-- START OF TASK INPUT --
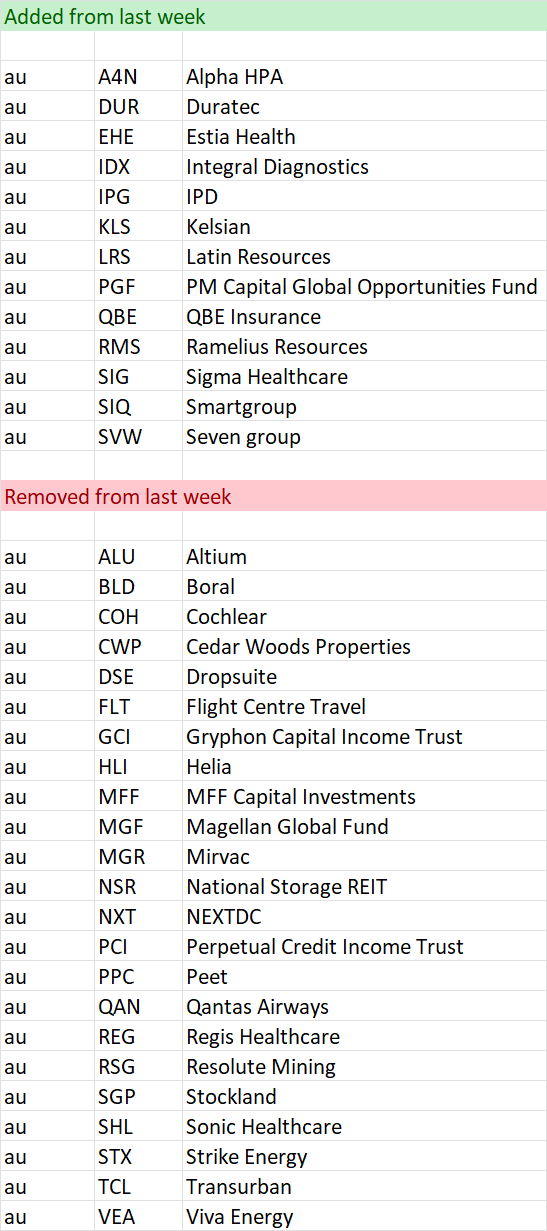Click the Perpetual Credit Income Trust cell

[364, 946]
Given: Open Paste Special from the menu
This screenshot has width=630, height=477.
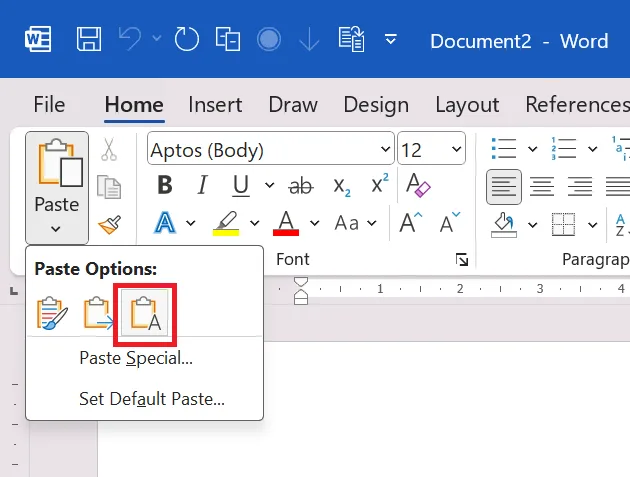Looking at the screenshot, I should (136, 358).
-- END OF TASK INPUT --
§ **AIM OF THE EXERCISE**: Repeat the text of every item above word for word, leaving the pictures out of your answer.

§ **EXERCISE RESPONSE**:
Click the Perpetual Credit Income Trust cell

[364, 946]
Given: Open Paste Special from the menu
This screenshot has width=630, height=477.
Looking at the screenshot, I should (136, 358).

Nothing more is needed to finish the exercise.